▸ **TAREA A REALIZAR**: Según el fragmento sobre la historia de las misiones, ¿qué papa intercedió con firmeza a favor de los derechos de los indígenas de América Latina?

▸ **FRAGMENTO PARA LEER**:
* * * * * * *
El ideal o el proyecto más noble puede ser objeto de burla o de ridiculizaciones fáciles. Para eso no se necesita la menor inteligencia (Alexander Kuprin).
La historia de las misiones
—Hay bastantes movimientos críticos contra el modo en que se desarrollaron las misiones. Parece que la Iglesia lleva con esto un lastre importante.
Ha habido con esto muchos juicios sumarios y apresurados que no responden a la verdad de la historia. No pretendo disculpar los fallos, grandes o pequeños, que seguro que habrá habido a lo largo de todos estos siglos de trabajo en las misiones de tantísimas personas en tantísimos lugares del mundo. Pero hay cada vez más estudios históricos serios sobre este tema, y las nuevas investigaciones dejan al descubierto que la fe, y la propia Iglesia, realizaron una gran tarea de servicio y de protección de las personas y de la cultura frente al impulso de aplastamiento que muchas veces tuvieron los conquistadores o las potencias coloniales.
En el caso concreto de América Latina, el papa Pablo III y sus sucesores intercedieron con firmeza a favor de los derechos de los indígenas, y dictaron disposiciones jurídicas bien claras. La corona española también promulgó leyes que protegían los derechos de los nativos, y fue en aquel siglo de oro español cuando los teólogos y canonistas católicos dieron origen a la idea de los derechos humanos. Todo aquello constituyó un auténtico valladar contra el exterminio de las poblaciones indígenas, tristemente habitual en otro tipo de colonizaciones.
Esa ingente actividad misionera se transformó en un gran movimiento defensor de la dignidad y los derechos del hombre. Y si los indígenas acogieron enseguida el cristianismo fue en gran parte porque comprendieron su enorme fuerza protectora y su valor liberador (liberador también del culto que muchos de ellos habían tenido hasta entonces). Los obispos, sacerdotes y misioneros se convirtieron en los principales defensores con que podían contar los débiles y los oprimidos. Y de modo semejante a como había sucedido en la Edad Media en la vieja Europa, actuaron también como educadores, como fundadores de universidades, como desbrozadores de terrenos baldíos, como estudiosos de aquellas culturas indígenas, como promotores de formas de vida que no concluyeran con el exterminio de una raza por otra, sino con el mestizaje. Si las etnias y las culturas indígenas no desaparecieron fue debido a esa fecunda labor que hizo prevalecer los principios cristianos sobre la codicia de los conquistadores.
La abolición de la esclavitud
—Pero así como la defensa de los indígenas americanos tuvo desde el principio sus principales valedores en el cristianismo, no puede decirse lo mismo de la esclavitud.
* * * * * * *
▸ **MATERIAL PROPORCIONADO**:
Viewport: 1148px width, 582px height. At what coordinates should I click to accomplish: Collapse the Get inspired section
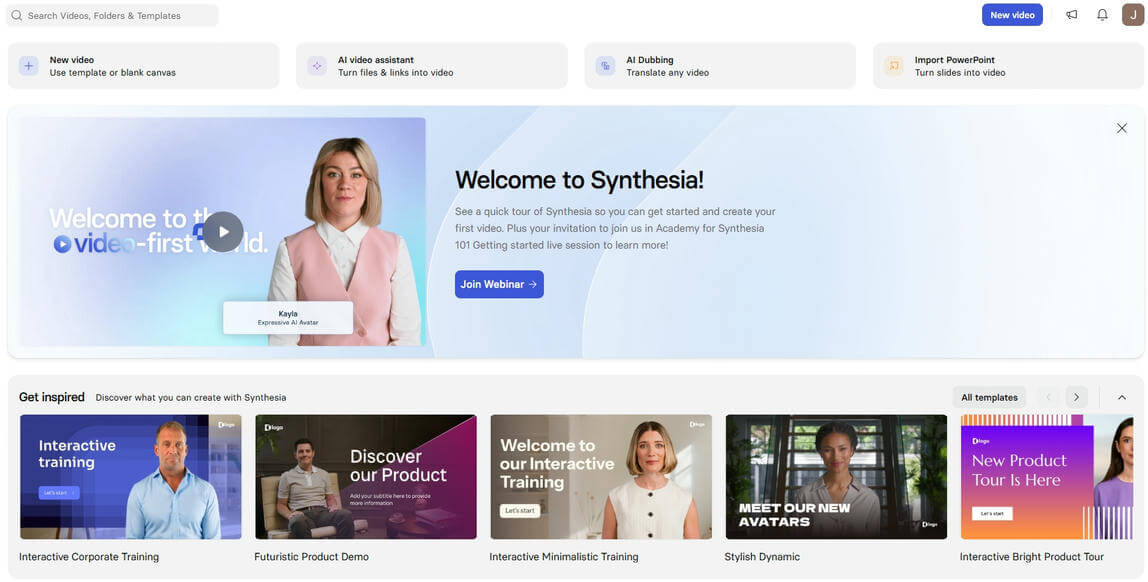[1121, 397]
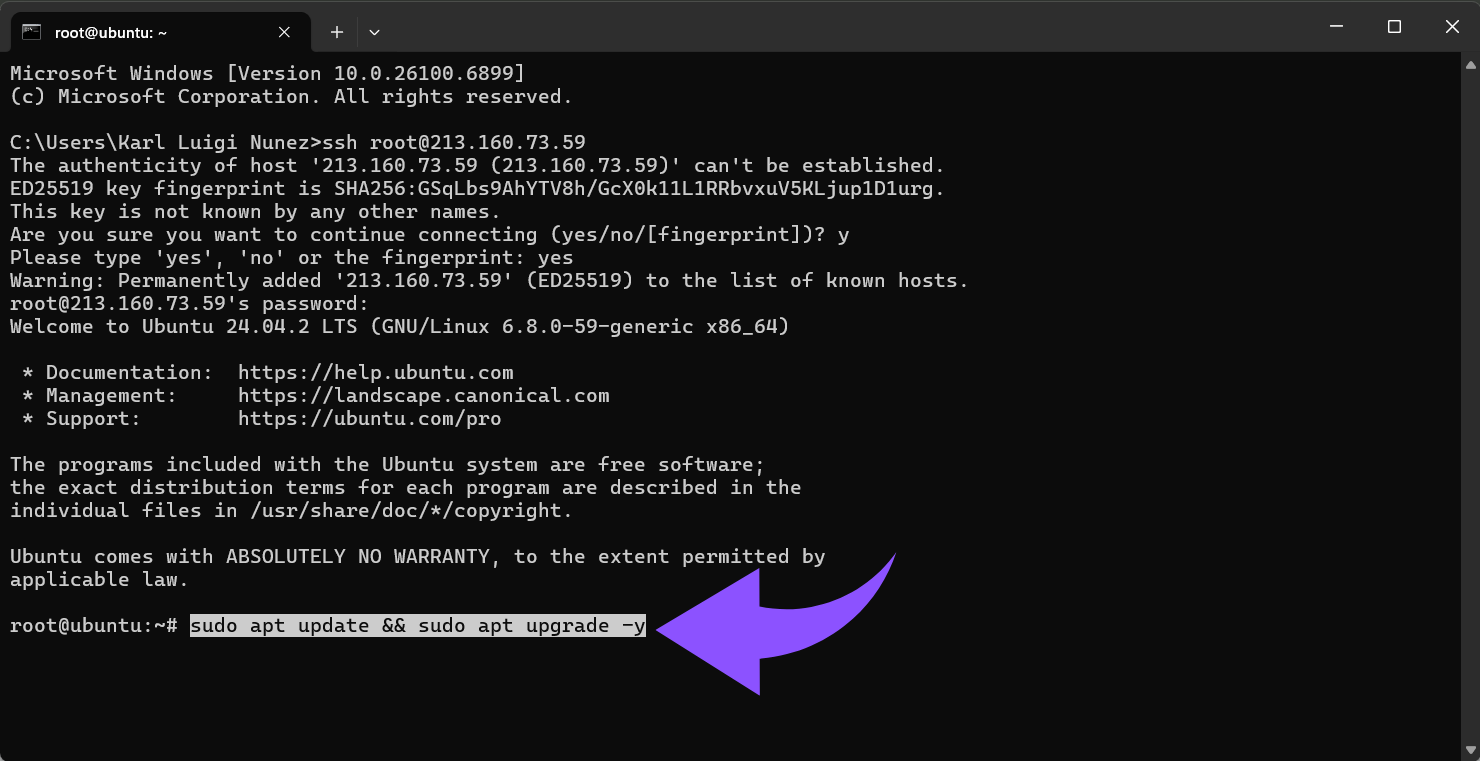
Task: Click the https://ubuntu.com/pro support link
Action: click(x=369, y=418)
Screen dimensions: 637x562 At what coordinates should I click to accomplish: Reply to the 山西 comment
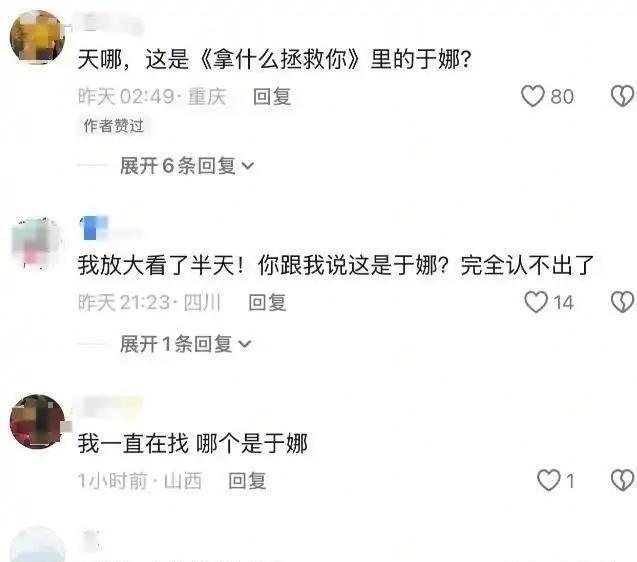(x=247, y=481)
* * * * * * *
▸ **RESPUESTA ESCRITA**: El papa Pablo III, junto con sus sucesores.